> [What is expected]:
Send back all of the data, word for word.

==== Data provided ====

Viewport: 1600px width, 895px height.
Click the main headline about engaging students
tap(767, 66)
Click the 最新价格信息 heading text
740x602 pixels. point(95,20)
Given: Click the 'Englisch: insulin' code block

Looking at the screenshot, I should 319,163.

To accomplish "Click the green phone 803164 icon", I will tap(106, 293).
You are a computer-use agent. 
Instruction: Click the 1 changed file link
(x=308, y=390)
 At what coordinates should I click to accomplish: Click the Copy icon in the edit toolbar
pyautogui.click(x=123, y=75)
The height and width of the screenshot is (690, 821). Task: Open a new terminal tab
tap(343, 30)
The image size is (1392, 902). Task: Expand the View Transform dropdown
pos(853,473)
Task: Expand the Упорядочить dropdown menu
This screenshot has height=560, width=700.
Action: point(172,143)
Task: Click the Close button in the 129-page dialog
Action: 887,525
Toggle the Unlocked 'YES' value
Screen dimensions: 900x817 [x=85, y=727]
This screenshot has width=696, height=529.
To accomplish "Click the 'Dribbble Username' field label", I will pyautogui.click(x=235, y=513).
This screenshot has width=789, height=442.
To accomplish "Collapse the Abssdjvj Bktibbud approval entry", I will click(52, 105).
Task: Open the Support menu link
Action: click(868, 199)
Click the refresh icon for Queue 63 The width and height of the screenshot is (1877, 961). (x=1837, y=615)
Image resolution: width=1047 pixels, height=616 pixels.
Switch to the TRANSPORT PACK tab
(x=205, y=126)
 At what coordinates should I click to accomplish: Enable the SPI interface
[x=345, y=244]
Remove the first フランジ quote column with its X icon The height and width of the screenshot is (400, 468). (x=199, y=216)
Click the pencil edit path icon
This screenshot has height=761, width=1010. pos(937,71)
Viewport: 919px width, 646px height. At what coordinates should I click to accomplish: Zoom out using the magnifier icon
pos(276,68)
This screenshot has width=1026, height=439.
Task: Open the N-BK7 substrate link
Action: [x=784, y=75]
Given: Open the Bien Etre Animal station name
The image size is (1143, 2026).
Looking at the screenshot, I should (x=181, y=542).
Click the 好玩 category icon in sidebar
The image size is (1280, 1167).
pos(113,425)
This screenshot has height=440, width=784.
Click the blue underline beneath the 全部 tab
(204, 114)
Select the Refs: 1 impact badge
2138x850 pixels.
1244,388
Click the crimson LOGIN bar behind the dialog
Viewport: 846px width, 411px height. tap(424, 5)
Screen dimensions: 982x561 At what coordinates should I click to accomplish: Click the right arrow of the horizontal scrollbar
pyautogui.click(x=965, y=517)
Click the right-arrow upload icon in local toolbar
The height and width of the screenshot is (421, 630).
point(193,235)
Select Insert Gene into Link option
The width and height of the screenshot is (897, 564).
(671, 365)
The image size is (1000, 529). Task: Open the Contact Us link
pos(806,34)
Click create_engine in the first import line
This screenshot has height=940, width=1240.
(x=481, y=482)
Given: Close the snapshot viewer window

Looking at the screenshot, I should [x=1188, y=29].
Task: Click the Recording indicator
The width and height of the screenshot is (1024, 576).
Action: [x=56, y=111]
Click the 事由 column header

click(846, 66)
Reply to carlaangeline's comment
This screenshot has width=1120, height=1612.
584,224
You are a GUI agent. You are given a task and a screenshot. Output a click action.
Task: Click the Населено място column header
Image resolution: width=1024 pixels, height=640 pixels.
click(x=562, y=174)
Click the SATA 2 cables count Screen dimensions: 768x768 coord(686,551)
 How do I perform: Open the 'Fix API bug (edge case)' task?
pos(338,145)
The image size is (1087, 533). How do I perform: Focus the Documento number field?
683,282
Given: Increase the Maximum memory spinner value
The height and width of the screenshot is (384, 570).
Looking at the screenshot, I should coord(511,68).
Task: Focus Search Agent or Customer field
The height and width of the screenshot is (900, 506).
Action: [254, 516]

====

> [Exercise result]:
Viewport: 1600px width, 895px height.
Click the main headline about engaging students
tap(767, 66)
Click the 最新价格信息 heading text
740x602 pixels. point(95,20)
Given: Click the 'Englisch: insulin' code block

Looking at the screenshot, I should 319,163.

To accomplish "Click the green phone 803164 icon", I will tap(106, 293).
You are a computer-use agent. 
Instruction: Click the 1 changed file link
(x=308, y=390)
 At what coordinates should I click to accomplish: Click the Copy icon in the edit toolbar
pyautogui.click(x=123, y=75)
The height and width of the screenshot is (690, 821). Task: Open a new terminal tab
tap(343, 30)
The image size is (1392, 902). Task: Expand the View Transform dropdown
pos(853,473)
Task: Expand the Упорядочить dropdown menu
This screenshot has height=560, width=700.
Action: point(172,143)
Task: Click the Close button in the 129-page dialog
Action: 887,525
Toggle the Unlocked 'YES' value
Screen dimensions: 900x817 [x=85, y=727]
This screenshot has width=696, height=529.
To accomplish "Click the 'Dribbble Username' field label", I will pyautogui.click(x=235, y=513).
This screenshot has width=789, height=442.
To accomplish "Collapse the Abssdjvj Bktibbud approval entry", I will click(52, 105).
Task: Open the Support menu link
Action: click(868, 199)
Click the refresh icon for Queue 63 The width and height of the screenshot is (1877, 961). (x=1837, y=615)
Image resolution: width=1047 pixels, height=616 pixels.
Switch to the TRANSPORT PACK tab
(x=205, y=126)
 At what coordinates should I click to accomplish: Enable the SPI interface
[x=345, y=244]
Remove the first フランジ quote column with its X icon The height and width of the screenshot is (400, 468). (x=199, y=216)
Click the pencil edit path icon
This screenshot has height=761, width=1010. pos(937,71)
Viewport: 919px width, 646px height. At what coordinates should I click to accomplish: Zoom out using the magnifier icon
pos(276,68)
This screenshot has width=1026, height=439.
Task: Open the N-BK7 substrate link
Action: [x=784, y=75]
Given: Open the Bien Etre Animal station name
The image size is (1143, 2026).
Looking at the screenshot, I should (x=181, y=542).
Click the 好玩 category icon in sidebar
The image size is (1280, 1167).
pos(113,425)
This screenshot has height=440, width=784.
Click the blue underline beneath the 全部 tab
(204, 114)
Select the Refs: 1 impact badge
2138x850 pixels.
1244,388
Click the crimson LOGIN bar behind the dialog
Viewport: 846px width, 411px height. tap(424, 5)
Screen dimensions: 982x561 At what coordinates should I click to accomplish: Click the right arrow of the horizontal scrollbar
pyautogui.click(x=965, y=517)
Click the right-arrow upload icon in local toolbar
The height and width of the screenshot is (421, 630).
point(193,235)
Select Insert Gene into Link option
The width and height of the screenshot is (897, 564).
(671, 365)
The image size is (1000, 529). Task: Open the Contact Us link
pos(806,34)
Click create_engine in the first import line
This screenshot has height=940, width=1240.
(x=481, y=482)
Given: Close the snapshot viewer window

Looking at the screenshot, I should [x=1188, y=29].
Task: Click the Recording indicator
The width and height of the screenshot is (1024, 576).
Action: [x=56, y=111]
Click the 事由 column header

click(846, 66)
Reply to carlaangeline's comment
This screenshot has width=1120, height=1612.
584,224
You are a GUI agent. You are given a task and a screenshot. Output a click action.
Task: Click the Населено място column header
Image resolution: width=1024 pixels, height=640 pixels.
click(x=562, y=174)
Click the SATA 2 cables count Screen dimensions: 768x768 coord(686,551)
 How do I perform: Open the 'Fix API bug (edge case)' task?
pos(338,145)
The image size is (1087, 533). How do I perform: Focus the Documento number field?
683,282
Given: Increase the Maximum memory spinner value
The height and width of the screenshot is (384, 570).
Looking at the screenshot, I should coord(511,68).
Task: Focus Search Agent or Customer field
The height and width of the screenshot is (900, 506).
Action: [254, 516]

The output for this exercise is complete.